**DIRECTIVE**
Reproduce the text lines of each record below verbatim, omitting the pictures.

— begin TASK INPUT —

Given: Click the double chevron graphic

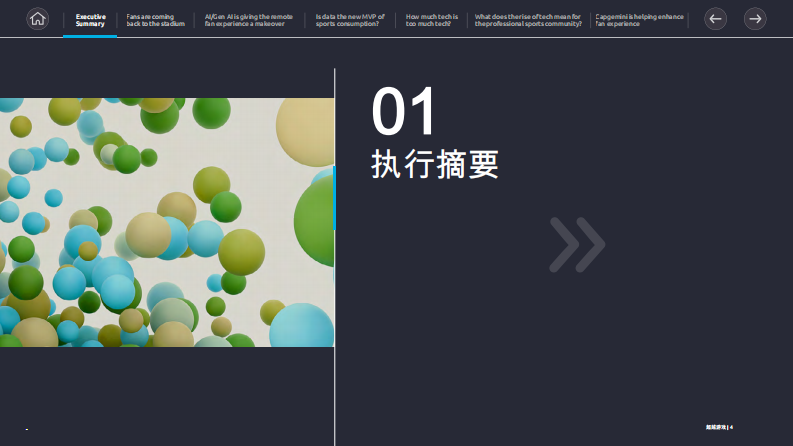Looking at the screenshot, I should (x=577, y=245).
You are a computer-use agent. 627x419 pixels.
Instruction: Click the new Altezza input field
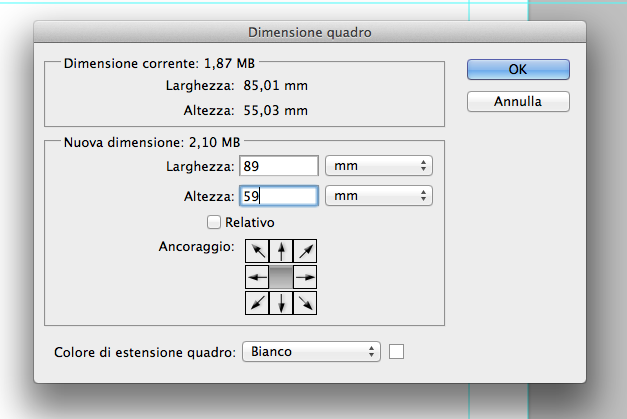(279, 196)
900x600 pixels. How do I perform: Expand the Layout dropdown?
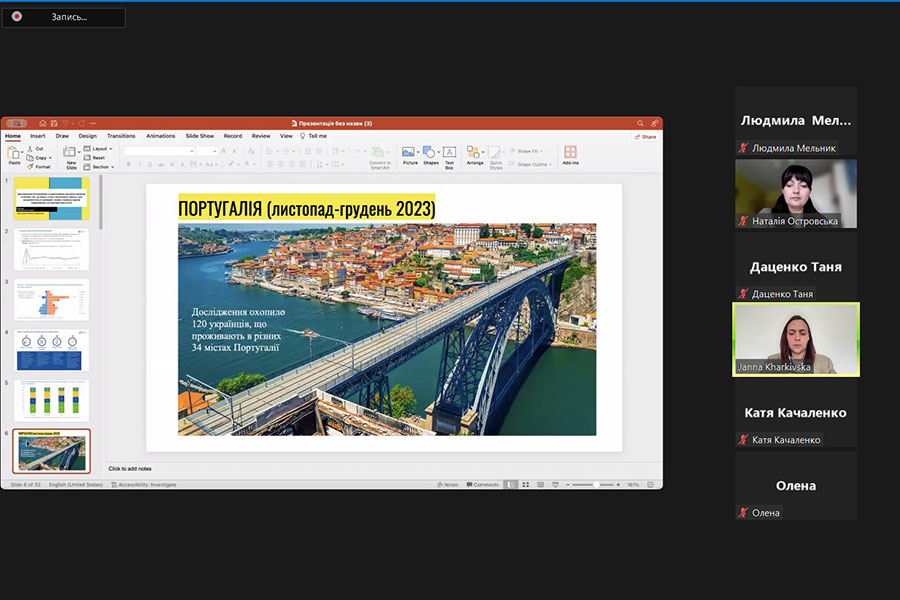(98, 148)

— end TASK INPUT —

**RESPONSE TO THE TASK**
Given: Click the double chevron graphic

Looking at the screenshot, I should (x=577, y=245).
You are a computer-use agent. 627x419 pixels.
Instruction: Click the new Altezza input field
(279, 196)
900x600 pixels. How do I perform: Expand the Layout dropdown?
(98, 148)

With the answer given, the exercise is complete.